What’s (episodic) memory good for anyway?

What makes episodic memory stand out from the motley array of memory types, running the gamut from working memory through to procedural memory (with many more waiting in the wings!)?

Following Muhammad Ali Khalidi, we can cleave episodic memory from its family of related capacities thanks, in part, to its phenomenology.[1] When I recall the first videogame I played on my Super Nintendo, that memory of playing A Link to the Past on a rainy November day seated on the carpet just a few feet from the TV, is very much mine. Further, it’s this personal aspect which helps one avoid confusing a memory for another cognitive state, such as a daydream. There is a causal chain linking my having been there in 1994 and it actually having rained (I checked for the first time when writing up this post and surprisingly (?) it turns out it did!) and my recollection of that event now. That externally anchored etiological dimension—the causal chain leading up to my recollection—is the second core aspect of episodic memory that Khalidi highlights; tying it to Martin and Deutscher’s earlier (1966) theory.[2]

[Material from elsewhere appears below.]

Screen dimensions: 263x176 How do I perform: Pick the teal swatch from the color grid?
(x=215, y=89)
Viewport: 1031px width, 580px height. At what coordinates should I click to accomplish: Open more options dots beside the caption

Khalidi picks out the memory trace as the functional vehicle which bears the right informational relation to the progenerative content and which also correctly traces the causal history linking that initial experience to the present. Importantly, the trace need not correspond to a univocal neural or mechanistic realizer, which Khalidi identifies with the engram, but rather is located with the more rarefied members of Marr’s computational level. Tying everything together, it’s those causal and functional  properties engendered by episodic memory’s dual phenomenal and etiological aspects that license us referring to it as a bona fide cognitive kind.

However, why should we think that episodic memory is cut at the right explanatory size to merit so much of our collective attention? Should we even be trying to save the (recent) appearances?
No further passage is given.